Entretanto, o governo queniano proibiu a importação de têxteis usados, medida que ​​foi suspensa em Agosto, após a resistência de comerciantes locais e do protesto de órgãos da indústria europeia e norte-americana, que explicaram que as roupas em segunda mão eram seguras porque o vírus não sobreviveria à viagem para África.

Lado negro da moda

Foi na década de 1990 que o comércio em larga escala de roupas em segunda mão arrancou da Europa e dos Estados Unidos para os mercados emergentes. Tal deveu-se à procura por parte desses mercados da moda ocidental.

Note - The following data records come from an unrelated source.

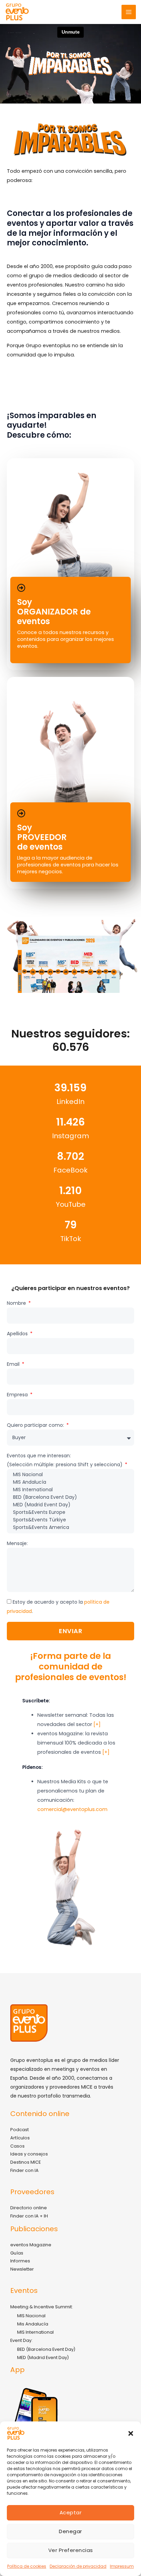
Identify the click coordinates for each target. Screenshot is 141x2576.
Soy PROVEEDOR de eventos (42, 837)
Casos (17, 2146)
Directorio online (28, 2208)
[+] (97, 1724)
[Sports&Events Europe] (69, 1512)
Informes (20, 2261)
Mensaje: (17, 1543)
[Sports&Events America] (69, 1527)
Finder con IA (24, 2170)
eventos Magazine (30, 2245)
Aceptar (71, 2512)
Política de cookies (26, 2566)
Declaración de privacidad (78, 2566)
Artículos (20, 2138)
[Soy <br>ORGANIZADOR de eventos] (21, 588)
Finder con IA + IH (29, 2216)
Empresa (18, 1394)
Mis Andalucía (32, 2324)
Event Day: (21, 2340)
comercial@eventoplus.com (72, 1809)
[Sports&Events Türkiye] (69, 1520)
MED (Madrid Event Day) (43, 2357)
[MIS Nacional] (69, 1475)
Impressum (122, 2566)
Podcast (19, 2130)
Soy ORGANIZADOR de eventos (54, 611)
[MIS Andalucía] (69, 1482)
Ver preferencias (70, 2550)
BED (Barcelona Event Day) (46, 2349)
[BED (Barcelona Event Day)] (69, 1497)
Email (14, 1364)
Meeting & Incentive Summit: (41, 2307)
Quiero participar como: (36, 1425)
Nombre (17, 1303)
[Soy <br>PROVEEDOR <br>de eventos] (21, 813)
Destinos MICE (25, 2162)
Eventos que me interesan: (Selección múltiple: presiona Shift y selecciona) (65, 1460)
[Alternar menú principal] (128, 12)
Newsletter (22, 2269)
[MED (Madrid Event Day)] (69, 1505)
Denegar (70, 2531)
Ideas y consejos (29, 2154)
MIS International (35, 2332)
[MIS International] (69, 1490)
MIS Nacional (31, 2316)
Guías (16, 2253)
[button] (130, 2433)
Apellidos (18, 1333)
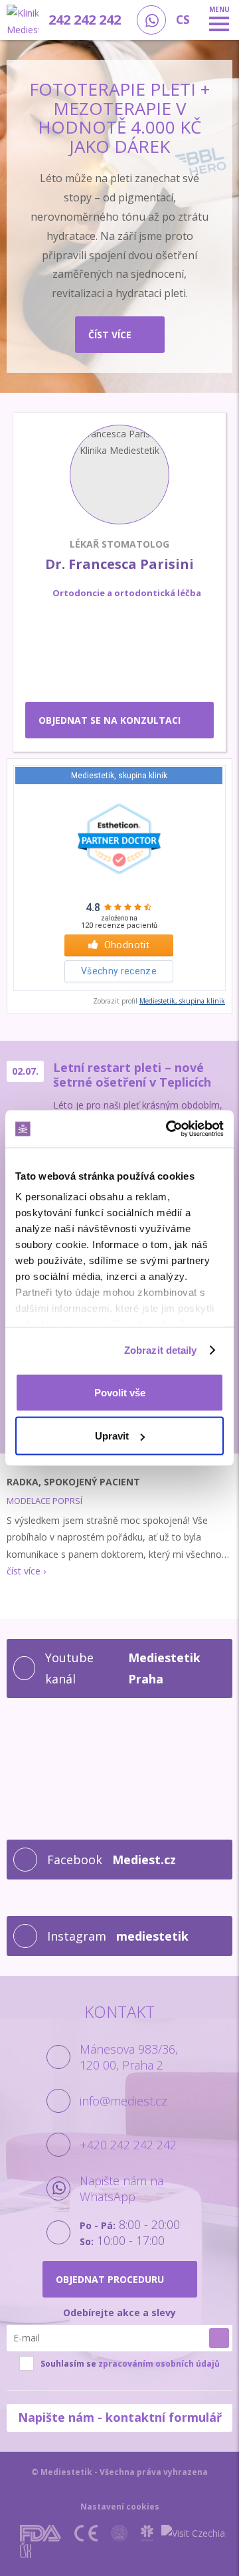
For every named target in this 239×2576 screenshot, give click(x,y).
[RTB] (111, 2549)
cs (183, 19)
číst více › (26, 1570)
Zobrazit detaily (160, 1350)
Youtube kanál (122, 1668)
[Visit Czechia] (193, 2533)
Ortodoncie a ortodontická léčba (126, 593)
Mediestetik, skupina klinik (182, 1001)
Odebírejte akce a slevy (119, 2312)
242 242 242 (84, 20)
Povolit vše (119, 1392)
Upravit (112, 1436)
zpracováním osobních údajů (159, 2363)
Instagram (118, 1936)
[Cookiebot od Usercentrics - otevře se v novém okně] (169, 1129)
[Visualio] (148, 2549)
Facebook (111, 1860)
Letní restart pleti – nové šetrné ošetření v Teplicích (132, 1074)
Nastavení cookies (119, 2506)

De acordo com a organização não governamental Ellen MacArthur Foundation, a produção de roupa quase duplicou nos últimos 15 anos. A indústria da moda é o segundo maior consumidor de água e é responsável por até 10% das emissões globais de carbono - mais do que todos os voos internacionais e transporte marítimo juntos, identificou o programa ambiental da ONU em Março de 2019. Paralelamente, as roupas são responsáveis ​​por uma enorme e crescente pilha de lixo que acaba em aterros sanitários.

Na Grã-Bretanha, os consumidores compram mais roupa por pessoa do que em qualquer outro país da Europa, chegando a cerca de cinco vezes mais do que o que compravam na década de 1980, de acordo com um relatório parlamentar do Reino Unido de 2019. Cerca de 300.000 toneladas de roupas vão para aterros ou incineração por ano, acrescentava o mesmo relatório.

Muitos retalhistas, incluindo a Inditex (proprietária da Zara) e a H&M, incentivam os consumidores a trocar roupas que já não querem e a H&M oferece descontos em novas compras, promovendo a troca. No entanto, apenas uma pequena percentagem dessas roupas angariadas pela Inditex acaba à venda nos mercados internacionais, disse um porta-voz da empresa. Quanto à H&M, a sua recolha é processada por uma empresa alemã de reciclagem de têxteis.